> _WHAT YOU SHOULD DO_: Beginning at the line containing "Melodía FM (1282, 1286)", print every line until the records end, keeping each exactly as it is.

> _EXTRACTED RECORDS_:
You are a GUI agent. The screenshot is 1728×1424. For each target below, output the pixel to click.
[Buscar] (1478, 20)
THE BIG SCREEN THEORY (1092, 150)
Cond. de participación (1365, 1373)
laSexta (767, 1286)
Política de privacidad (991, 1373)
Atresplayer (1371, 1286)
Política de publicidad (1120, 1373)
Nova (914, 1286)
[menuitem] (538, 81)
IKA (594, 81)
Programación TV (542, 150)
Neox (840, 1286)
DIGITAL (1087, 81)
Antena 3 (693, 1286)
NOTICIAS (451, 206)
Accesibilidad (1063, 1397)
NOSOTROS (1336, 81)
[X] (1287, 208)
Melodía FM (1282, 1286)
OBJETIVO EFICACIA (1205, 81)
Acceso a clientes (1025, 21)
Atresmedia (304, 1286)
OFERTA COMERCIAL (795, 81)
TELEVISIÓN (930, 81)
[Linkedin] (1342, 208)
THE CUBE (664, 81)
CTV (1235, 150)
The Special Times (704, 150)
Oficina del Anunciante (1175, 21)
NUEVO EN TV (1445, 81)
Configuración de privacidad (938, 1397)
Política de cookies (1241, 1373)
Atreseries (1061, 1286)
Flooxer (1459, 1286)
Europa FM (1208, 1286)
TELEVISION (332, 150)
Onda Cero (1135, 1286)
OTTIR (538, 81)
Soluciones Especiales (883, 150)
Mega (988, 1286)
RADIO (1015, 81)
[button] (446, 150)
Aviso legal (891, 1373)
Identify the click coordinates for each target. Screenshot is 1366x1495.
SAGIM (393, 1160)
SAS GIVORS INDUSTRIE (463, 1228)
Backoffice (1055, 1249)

> _COMPLETED EXERCISE_:
Melodía FM (1282, 1286)
OBJETIVO EFICACIA (1205, 81)
Acceso a clientes (1025, 21)
Atresmedia (304, 1286)
OFERTA COMERCIAL (795, 81)
TELEVISIÓN (930, 81)
[Linkedin] (1342, 208)
THE CUBE (664, 81)
CTV (1235, 150)
The Special Times (704, 150)
Oficina del Anunciante (1175, 21)
NUEVO EN TV (1445, 81)
Configuración de privacidad (938, 1397)
Política de cookies (1241, 1373)
Atreseries (1061, 1286)
Flooxer (1459, 1286)
Europa FM (1208, 1286)
TELEVISION (332, 150)
Onda Cero (1135, 1286)
OTTIR (538, 81)
Soluciones Especiales (883, 150)
Mega (988, 1286)
RADIO (1015, 81)
[button] (446, 150)
Aviso legal (891, 1373)
Identify the click coordinates for each target. Screenshot is 1366x1495.
SAGIM (393, 1160)
SAS GIVORS INDUSTRIE (463, 1228)
Backoffice (1055, 1249)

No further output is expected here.